|Authors||Z. Vrba, P. Beskow, P. Halvorsen and C. Griwodz|
|Title||Kahn Process Networks Are a Flexible Alternative to MapReduce|
|Afilliation||Communication Systems, Communication Systems|
|Publication Type||Proceedings, refereed|
|Year of Publication||2009|
|Conference Name||Proceedings of 11th IEEE International Conference on High Performance Computing and Communications (HPCC)|
|Publisher||IEEE Computer Society|
Experience has shown that development using shared-memory concurrency, the prevalent parallel programming paradigm today, is hard and synchronization primitives nonintuitive because they are low-level and inherently nondeterministic. To help developers, we propose Kahn process networks, which are based on message-passing and shared-nothing model, as a simple and flexible tool for modeling parallel applications. We argue that they are more flexbile than MapReduce, which is widely recognized for its efficiency and simplicity. Nevertheless, Kahn process networks are equally intuitive to use, and, indeed, MapReduce is implementable as a Kahn process network.

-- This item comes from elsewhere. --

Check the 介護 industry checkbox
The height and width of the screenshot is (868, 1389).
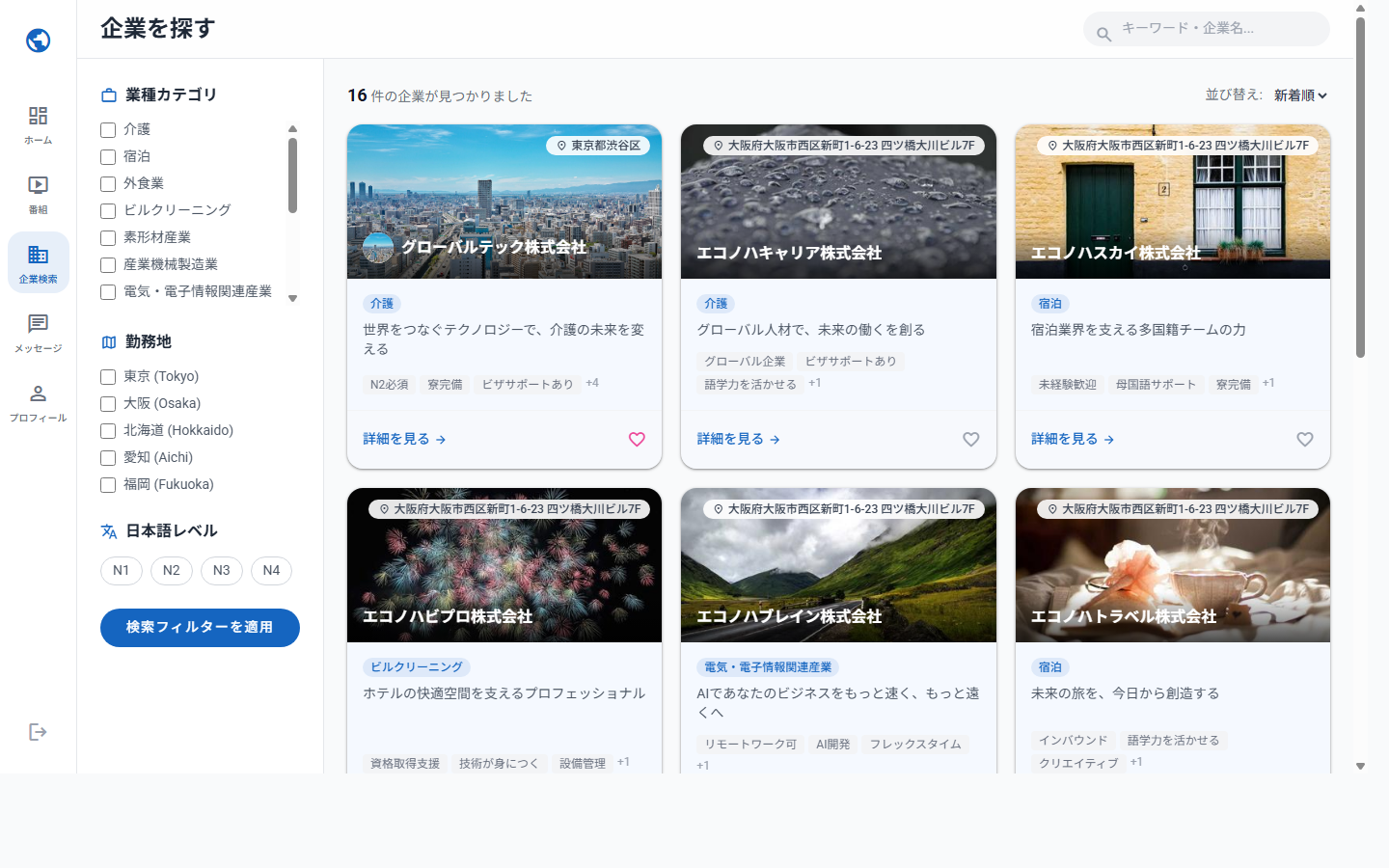[x=107, y=128]
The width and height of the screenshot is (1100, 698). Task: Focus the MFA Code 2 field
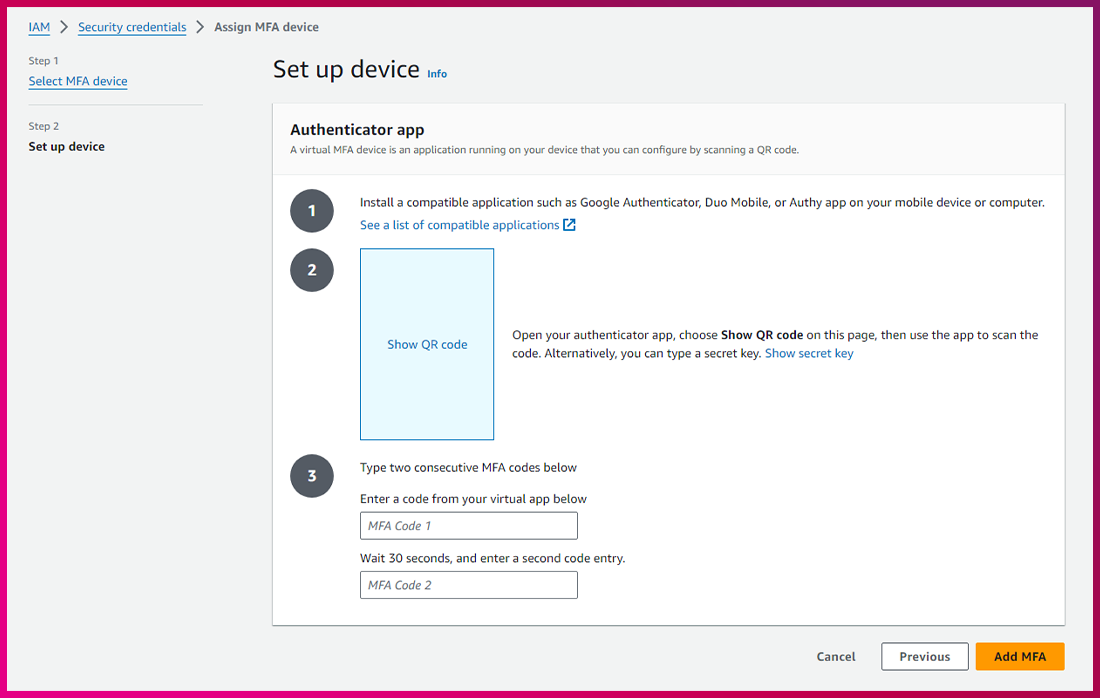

Our presented benchmarks (word count and k-means) show that a Kahn process network framework permits alternative implementations that bring significant performance advantages: the two programs run by a factor of up to \sim 2.8 (word-count) and \sim 1.8 (k-means) faster than their implementations for Phoenix, which is a MapReduce framework specifically optimized for executing on multicore machines.